[Swift][Ussuri] Erasure Coding Quarantines
Hello, I'm not sure if it is related, but I am testing reimaging a node from Ubuntu 18.04 to 20.04 (Cloud Archive Ussuri 2.25.1 to Focal Repo Ussuri 2.25.2) in a 3-node cluster. I have a lot of servers to upgrade, and the environments will be mixed for a while, so I have left this mixed for a week. Now the 18.04 servers are starting to accumulate quarantined EC objects. The 20.04 server has log messages indicating that it is unable to get enough responses from the reconstructor. The 18.04 servers have a couple EC messages. "...liberasurecode[30807]: Invalid fragment header information!" followed by "...object-server: Quarantined object /srv/node/d9/objects-4/10321/b2e/50a3dce515aafc6f222824ec5c7dfb2e/1664002866.33100#8#d.data: Invalid EC metadata at offset 0x0 Is there any thing you can think of that would cause this issue? My steps to reproduce: 1. Create a container in an EC policy 2. Upload object to EC container 3. Wait a bit of time (It looks like the object-server is quarantining but not sure on the trigger) 4. Try to download the file and it will give a 504 Looking at python3-swift dependencies and the package versions I thought may affect this: 20.04 libjerasure2 = 2.0.0+2017.04.10.git.de1739cc84-1 python3-pyeclib = 1.6.0-6build1 python3-xattr = 0.9.6-1.1 18.04 libjerasure2 = 2.0.0+2017.04.10.git.de1739cc84-1 python3-pyeclib = 1.3.1-1ubuntu3 python3-xattr = 0.9.2-0ubuntu1 Thanks! Reid Important Notice: This email is intended to be received only by persons entitled to receive the confidential and legally privileged information it presumptively contains, and this notice constitutes identification as such. Any reading, disclosure, copying, distribution or use of this information by or to someone who is not the intended recipient, is prohibited. If you received this email in error, please notify us immediately at legal@kaseya.com, and then delete it. To opt-out of receiving emails Please click here<https://info.kaseya.com/email-subscription-center.html>. The term 'this e-mail' includes any and all attachments.
On Tue, 27 Sep 2022 13:35:47 +0000 Reid Guyett <rguyett@datto.com> wrote:
The 20.04 server has log messages indicating that it is unable to get enough responses from the reconstructor.
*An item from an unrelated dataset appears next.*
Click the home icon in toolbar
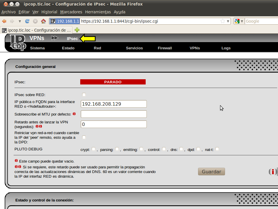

The 18.04 servers have a couple EC messages. "...liberasurecode[30807]: Invalid fragment header information!" followed by "...object-server: Quarantined object /srv/node/d9/objects-4/10321/b2e/50a3dce515aafc6f222824ec5c7dfb2e/1664002866.33100#8#d.data: Invalid EC metadata at offset 0x0
Ouch, tbat is unfortunate. Unfortunately, I'm not familiar with the exact details of this. There was a window where depending on how linker worked, our code could get linked with an incorrect zlib crc routine randomly. I'll try to raise someone on IRC about this. -- Pete
On Fri, Sep 30, 2022 at 4:56 PM Pete Zaitcev <zaitcev@redhat.com> wrote:
Unfortunately, I'm not familiar with the exact details of this. There was a window where depending on how linker worked, our code could get linked with an incorrect zlib crc routine randomly.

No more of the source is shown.